__WHAT TO PRODUCE__:
Locate the line that contains "Accueil (26, 184)". Print it and every subsequent line through the final line of the records, exactly and only those.

__Stored data entries__:
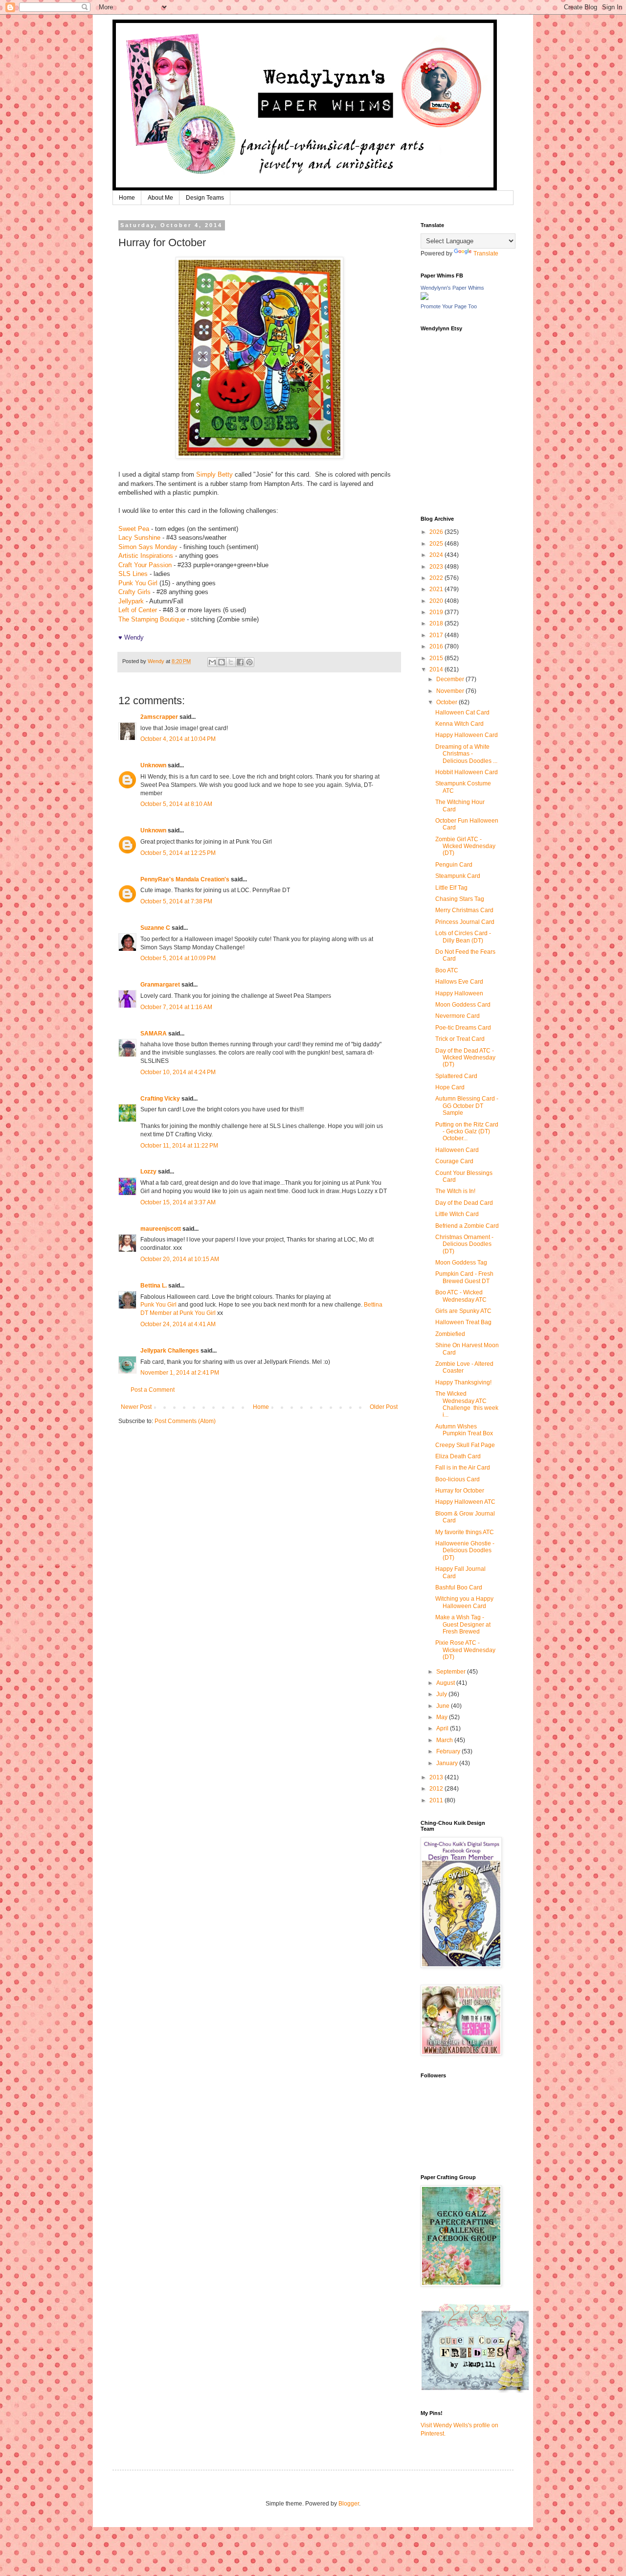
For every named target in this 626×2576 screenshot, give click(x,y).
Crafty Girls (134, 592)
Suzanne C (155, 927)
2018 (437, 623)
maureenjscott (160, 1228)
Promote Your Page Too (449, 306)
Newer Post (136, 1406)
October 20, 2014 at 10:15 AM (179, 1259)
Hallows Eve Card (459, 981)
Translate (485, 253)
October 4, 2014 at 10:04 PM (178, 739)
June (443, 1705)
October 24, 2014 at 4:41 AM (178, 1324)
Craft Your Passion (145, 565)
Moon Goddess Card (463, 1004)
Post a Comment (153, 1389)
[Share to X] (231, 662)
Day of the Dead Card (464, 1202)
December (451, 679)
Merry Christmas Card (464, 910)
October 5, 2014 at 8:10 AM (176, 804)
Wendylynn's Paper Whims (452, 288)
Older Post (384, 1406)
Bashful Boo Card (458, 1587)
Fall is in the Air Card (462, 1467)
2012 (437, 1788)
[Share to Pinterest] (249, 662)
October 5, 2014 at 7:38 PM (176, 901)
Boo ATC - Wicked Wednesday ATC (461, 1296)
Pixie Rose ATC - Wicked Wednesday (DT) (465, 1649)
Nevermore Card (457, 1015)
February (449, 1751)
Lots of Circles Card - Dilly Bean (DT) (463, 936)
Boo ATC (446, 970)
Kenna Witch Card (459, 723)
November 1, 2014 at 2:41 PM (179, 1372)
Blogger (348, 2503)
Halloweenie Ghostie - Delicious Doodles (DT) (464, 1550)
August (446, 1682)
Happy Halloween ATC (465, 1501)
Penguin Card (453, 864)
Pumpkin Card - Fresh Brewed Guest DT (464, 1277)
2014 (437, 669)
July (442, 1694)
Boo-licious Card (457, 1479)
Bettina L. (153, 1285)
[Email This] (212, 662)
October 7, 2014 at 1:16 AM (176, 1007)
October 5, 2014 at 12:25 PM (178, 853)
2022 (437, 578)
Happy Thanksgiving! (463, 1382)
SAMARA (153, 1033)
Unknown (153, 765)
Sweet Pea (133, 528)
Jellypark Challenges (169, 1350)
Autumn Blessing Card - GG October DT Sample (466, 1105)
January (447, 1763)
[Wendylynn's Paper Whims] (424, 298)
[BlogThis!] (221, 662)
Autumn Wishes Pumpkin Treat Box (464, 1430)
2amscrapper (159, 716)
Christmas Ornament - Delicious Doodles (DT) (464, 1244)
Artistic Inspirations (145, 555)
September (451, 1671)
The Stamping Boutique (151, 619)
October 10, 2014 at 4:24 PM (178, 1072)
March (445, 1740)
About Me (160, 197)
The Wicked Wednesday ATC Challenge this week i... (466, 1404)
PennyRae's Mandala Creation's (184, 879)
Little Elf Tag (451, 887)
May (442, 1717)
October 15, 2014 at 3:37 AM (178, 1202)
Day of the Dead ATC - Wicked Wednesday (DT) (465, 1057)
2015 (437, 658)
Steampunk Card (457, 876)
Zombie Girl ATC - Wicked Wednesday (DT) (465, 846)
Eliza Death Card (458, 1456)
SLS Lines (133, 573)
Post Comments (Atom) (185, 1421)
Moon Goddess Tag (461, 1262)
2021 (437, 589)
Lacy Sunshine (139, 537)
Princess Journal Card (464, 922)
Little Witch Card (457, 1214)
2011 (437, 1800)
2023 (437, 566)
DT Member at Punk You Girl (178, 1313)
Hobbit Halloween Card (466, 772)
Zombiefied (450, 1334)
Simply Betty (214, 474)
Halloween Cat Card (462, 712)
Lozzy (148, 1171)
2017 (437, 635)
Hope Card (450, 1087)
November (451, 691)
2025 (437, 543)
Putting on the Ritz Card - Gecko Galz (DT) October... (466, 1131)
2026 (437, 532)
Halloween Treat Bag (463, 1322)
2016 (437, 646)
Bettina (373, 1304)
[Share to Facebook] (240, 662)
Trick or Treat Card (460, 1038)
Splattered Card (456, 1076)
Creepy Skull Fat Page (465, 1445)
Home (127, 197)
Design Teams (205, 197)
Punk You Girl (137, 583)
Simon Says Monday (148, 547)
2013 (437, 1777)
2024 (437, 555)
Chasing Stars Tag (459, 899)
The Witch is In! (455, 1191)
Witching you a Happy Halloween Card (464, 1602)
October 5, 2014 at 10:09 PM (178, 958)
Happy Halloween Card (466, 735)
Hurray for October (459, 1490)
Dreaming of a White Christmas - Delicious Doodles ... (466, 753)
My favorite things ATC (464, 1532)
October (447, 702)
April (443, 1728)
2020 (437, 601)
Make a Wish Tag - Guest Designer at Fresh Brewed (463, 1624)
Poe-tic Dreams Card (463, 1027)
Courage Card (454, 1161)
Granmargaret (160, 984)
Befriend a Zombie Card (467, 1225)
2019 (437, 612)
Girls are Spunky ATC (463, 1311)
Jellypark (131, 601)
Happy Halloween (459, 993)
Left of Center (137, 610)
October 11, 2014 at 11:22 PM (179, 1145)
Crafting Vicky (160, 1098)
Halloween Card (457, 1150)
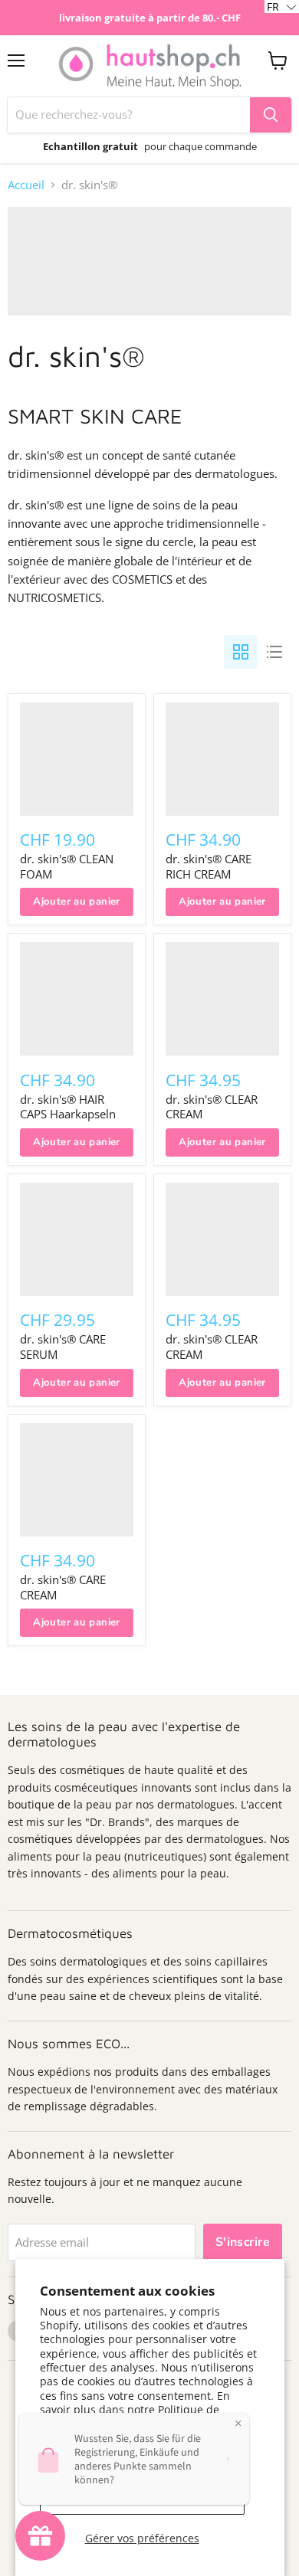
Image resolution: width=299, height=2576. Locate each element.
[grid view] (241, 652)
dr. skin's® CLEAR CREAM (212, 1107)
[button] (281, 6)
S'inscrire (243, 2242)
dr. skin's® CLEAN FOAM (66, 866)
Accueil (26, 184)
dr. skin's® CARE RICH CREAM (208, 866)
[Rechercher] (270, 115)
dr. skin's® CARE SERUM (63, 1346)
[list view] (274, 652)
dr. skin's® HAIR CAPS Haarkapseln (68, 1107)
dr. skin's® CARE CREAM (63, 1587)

__RESULT FOR THIS EXERCISE__:
Accueil (26, 184)
dr. skin's® CARE RICH CREAM (208, 866)
[Rechercher] (270, 115)
dr. skin's® CARE SERUM (63, 1346)
[list view] (274, 652)
dr. skin's® HAIR CAPS Haarkapseln (68, 1107)
dr. skin's® CARE CREAM (63, 1587)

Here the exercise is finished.